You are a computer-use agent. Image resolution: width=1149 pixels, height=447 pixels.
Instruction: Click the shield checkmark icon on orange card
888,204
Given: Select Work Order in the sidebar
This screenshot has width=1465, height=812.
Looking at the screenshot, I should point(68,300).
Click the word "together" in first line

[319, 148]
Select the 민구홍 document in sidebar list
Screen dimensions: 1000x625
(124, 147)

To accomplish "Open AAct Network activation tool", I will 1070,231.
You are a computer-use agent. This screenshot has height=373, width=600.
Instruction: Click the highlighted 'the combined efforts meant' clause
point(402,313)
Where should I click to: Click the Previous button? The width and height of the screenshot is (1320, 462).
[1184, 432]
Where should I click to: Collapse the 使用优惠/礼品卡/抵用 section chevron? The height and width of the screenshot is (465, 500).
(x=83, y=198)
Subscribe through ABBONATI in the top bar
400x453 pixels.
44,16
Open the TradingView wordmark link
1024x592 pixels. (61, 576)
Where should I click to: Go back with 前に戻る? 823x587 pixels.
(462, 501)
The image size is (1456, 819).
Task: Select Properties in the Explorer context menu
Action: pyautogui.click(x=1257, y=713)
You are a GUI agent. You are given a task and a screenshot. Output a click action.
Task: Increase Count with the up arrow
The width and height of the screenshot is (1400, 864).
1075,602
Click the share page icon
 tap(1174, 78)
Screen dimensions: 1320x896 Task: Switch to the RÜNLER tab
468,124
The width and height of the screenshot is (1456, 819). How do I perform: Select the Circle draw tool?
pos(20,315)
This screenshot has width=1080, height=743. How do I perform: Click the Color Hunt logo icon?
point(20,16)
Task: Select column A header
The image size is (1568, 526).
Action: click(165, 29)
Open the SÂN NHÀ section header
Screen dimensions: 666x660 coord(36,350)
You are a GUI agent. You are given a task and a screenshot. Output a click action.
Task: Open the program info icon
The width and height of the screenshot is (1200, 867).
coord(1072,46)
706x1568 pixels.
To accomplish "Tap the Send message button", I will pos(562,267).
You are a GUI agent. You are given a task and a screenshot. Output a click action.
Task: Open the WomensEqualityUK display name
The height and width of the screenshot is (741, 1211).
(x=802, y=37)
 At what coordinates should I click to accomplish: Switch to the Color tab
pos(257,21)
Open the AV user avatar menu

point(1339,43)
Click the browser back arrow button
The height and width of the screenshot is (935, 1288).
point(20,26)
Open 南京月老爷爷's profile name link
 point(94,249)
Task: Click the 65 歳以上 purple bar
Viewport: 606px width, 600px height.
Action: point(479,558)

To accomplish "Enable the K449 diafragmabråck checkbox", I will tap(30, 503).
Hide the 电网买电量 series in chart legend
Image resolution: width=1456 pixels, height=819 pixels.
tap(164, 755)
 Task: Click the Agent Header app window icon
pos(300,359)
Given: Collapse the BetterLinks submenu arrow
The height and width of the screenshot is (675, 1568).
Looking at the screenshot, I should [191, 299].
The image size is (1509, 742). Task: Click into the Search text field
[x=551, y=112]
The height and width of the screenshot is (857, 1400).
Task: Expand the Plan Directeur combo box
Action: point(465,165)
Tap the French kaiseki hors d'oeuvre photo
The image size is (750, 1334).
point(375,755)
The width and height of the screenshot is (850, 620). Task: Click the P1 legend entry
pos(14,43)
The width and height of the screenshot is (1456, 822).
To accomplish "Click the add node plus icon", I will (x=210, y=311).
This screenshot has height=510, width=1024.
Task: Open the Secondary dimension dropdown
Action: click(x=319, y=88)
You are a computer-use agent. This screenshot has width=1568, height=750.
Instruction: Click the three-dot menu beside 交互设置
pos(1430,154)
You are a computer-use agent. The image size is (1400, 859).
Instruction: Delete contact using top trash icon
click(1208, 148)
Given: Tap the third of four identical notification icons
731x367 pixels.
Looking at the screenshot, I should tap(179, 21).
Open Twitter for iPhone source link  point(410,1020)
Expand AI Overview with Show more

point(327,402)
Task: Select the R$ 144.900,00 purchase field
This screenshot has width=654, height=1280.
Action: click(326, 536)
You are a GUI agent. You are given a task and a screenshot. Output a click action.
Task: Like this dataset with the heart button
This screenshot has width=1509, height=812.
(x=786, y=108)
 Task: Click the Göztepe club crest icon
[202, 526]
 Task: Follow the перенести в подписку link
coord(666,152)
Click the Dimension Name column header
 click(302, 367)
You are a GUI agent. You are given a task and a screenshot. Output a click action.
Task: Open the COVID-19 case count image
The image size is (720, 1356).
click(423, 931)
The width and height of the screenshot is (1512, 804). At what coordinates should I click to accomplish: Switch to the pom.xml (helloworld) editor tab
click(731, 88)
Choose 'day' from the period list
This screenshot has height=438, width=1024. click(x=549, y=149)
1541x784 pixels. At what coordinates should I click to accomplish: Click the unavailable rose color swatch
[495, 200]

> _Given problem_: Could you arrange all of the records above as a numbered list, leaving out the blank lines?

> _Answer for this exercise_:
1. You are a computer-use agent. Image resolution: width=1149 pixels, height=447 pixels.
2. Instruction: Click the shield checkmark icon on orange card
3. 888,204
4. Given: Select Work Order in the sidebar
5. This screenshot has width=1465, height=812.
6. Looking at the screenshot, I should point(68,300).
7. Click the word "together" in first line
8. [319, 148]
9. Select the 민구홍 document in sidebar list
10. Screen dimensions: 1000x625
11. (124, 147)
12. To accomplish "Open AAct Network activation tool", I will 1070,231.
13. You are a computer-use agent. This screenshot has height=373, width=600.
14. Instruction: Click the highlighted 'the combined efforts meant' clause
15. point(402,313)
16. Where should I click to: Click the Previous button? The width and height of the screenshot is (1320, 462).
17. [1184, 432]
18. Where should I click to: Collapse the 使用优惠/礼品卡/抵用 section chevron? The height and width of the screenshot is (465, 500).
19. (x=83, y=198)
20. Subscribe through ABBONATI in the top bar
21. 400x453 pixels.
22. 44,16
23. Open the TradingView wordmark link
24. 1024x592 pixels. (61, 576)
25. Where should I click to: Go back with 前に戻る? 823x587 pixels.
26. (462, 501)
27. The image size is (1456, 819).
28. Task: Select Properties in the Explorer context menu
29. Action: pyautogui.click(x=1257, y=713)
30. You are a GUI agent. You are given a task and a screenshot. Output a click action.
31. Task: Increase Count with the up arrow
32. The width and height of the screenshot is (1400, 864).
33. 1075,602
34. Click the share page icon
35.  tap(1174, 78)
36. Screen dimensions: 1320x896 Task: Switch to the RÜNLER tab
37. 468,124
38. The width and height of the screenshot is (1456, 819). How do I perform: Select the Circle draw tool?
39. pos(20,315)
40. This screenshot has width=1080, height=743. How do I perform: Click the Color Hunt logo icon?
41. point(20,16)
42. Task: Select column A header
43. The image size is (1568, 526).
44. Action: click(165, 29)
45. Open the SÂN NHÀ section header
46. Screen dimensions: 666x660 coord(36,350)
47. You are a GUI agent. You are given a task and a screenshot. Output a click action.
48. Task: Open the program info icon
49. The width and height of the screenshot is (1200, 867).
50. coord(1072,46)
51. 706x1568 pixels.
52. To accomplish "Tap the Send message button", I will pos(562,267).
53. You are a GUI agent. You are given a task and a screenshot. Output a click action.
54. Task: Open the WomensEqualityUK display name
55. The height and width of the screenshot is (741, 1211).
56. (x=802, y=37)
57.  At what coordinates should I click to accomplish: Switch to the Color tab
58. pos(257,21)
59. Open the AV user avatar menu
60. point(1339,43)
61. Click the browser back arrow button
62. The height and width of the screenshot is (935, 1288).
63. point(20,26)
64. Open 南京月老爷爷's profile name link
65.  point(94,249)
66. Task: Click the 65 歳以上 purple bar
67. Viewport: 606px width, 600px height.
68. Action: point(479,558)
69. To accomplish "Enable the K449 diafragmabråck checkbox", I will tap(30, 503).
70. Hide the 电网买电量 series in chart legend
71. Image resolution: width=1456 pixels, height=819 pixels.
72. tap(164, 755)
73.  Task: Click the Agent Header app window icon
74. pos(300,359)
75. Given: Collapse the BetterLinks submenu arrow
76. The height and width of the screenshot is (675, 1568).
77. Looking at the screenshot, I should [191, 299].
78. The image size is (1509, 742). Task: Click into the Search text field
79. [x=551, y=112]
80. The height and width of the screenshot is (857, 1400).
81. Task: Expand the Plan Directeur combo box
82. Action: point(465,165)
83. Tap the French kaiseki hors d'oeuvre photo
84. The image size is (750, 1334).
85. point(375,755)
86. The width and height of the screenshot is (850, 620). Task: Click the P1 legend entry
87. pos(14,43)
88. The width and height of the screenshot is (1456, 822).
89. To accomplish "Click the add node plus icon", I will (x=210, y=311).
90. This screenshot has height=510, width=1024.
91. Task: Open the Secondary dimension dropdown
92. Action: click(x=319, y=88)
93. You are a computer-use agent. This screenshot has width=1568, height=750.
94. Instruction: Click the three-dot menu beside 交互设置
95. pos(1430,154)
96. You are a computer-use agent. The image size is (1400, 859).
97. Instruction: Delete contact using top trash icon
98. click(1208, 148)
99. Given: Tap the third of four identical notification icons
100. 731x367 pixels.
101. Looking at the screenshot, I should tap(179, 21).
102. Open Twitter for iPhone source link  point(410,1020)
103. Expand AI Overview with Show more
104. point(327,402)
105. Task: Select the R$ 144.900,00 purchase field
106. This screenshot has width=654, height=1280.
107. Action: click(326, 536)
108. You are a GUI agent. You are given a task and a screenshot. Output a click action.
109. Task: Like this dataset with the heart button
110. This screenshot has width=1509, height=812.
111. (x=786, y=108)
112.  Task: Click the Göztepe club crest icon
113. [202, 526]
114.  Task: Follow the перенести в подписку link
115. coord(666,152)
116. Click the Dimension Name column header
117.  click(302, 367)
118. You are a GUI agent. You are given a task and a screenshot. Output a click action.
119. Task: Open the COVID-19 case count image
120. The image size is (720, 1356).
121. click(423, 931)
122. The width and height of the screenshot is (1512, 804). At what coordinates should I click to accomplish: Switch to the pom.xml (helloworld) editor tab
123. click(731, 88)
124. Choose 'day' from the period list
125. This screenshot has height=438, width=1024. click(x=549, y=149)
126. 1541x784 pixels. At what coordinates should I click to accomplish: Click the unavailable rose color swatch
127. [495, 200]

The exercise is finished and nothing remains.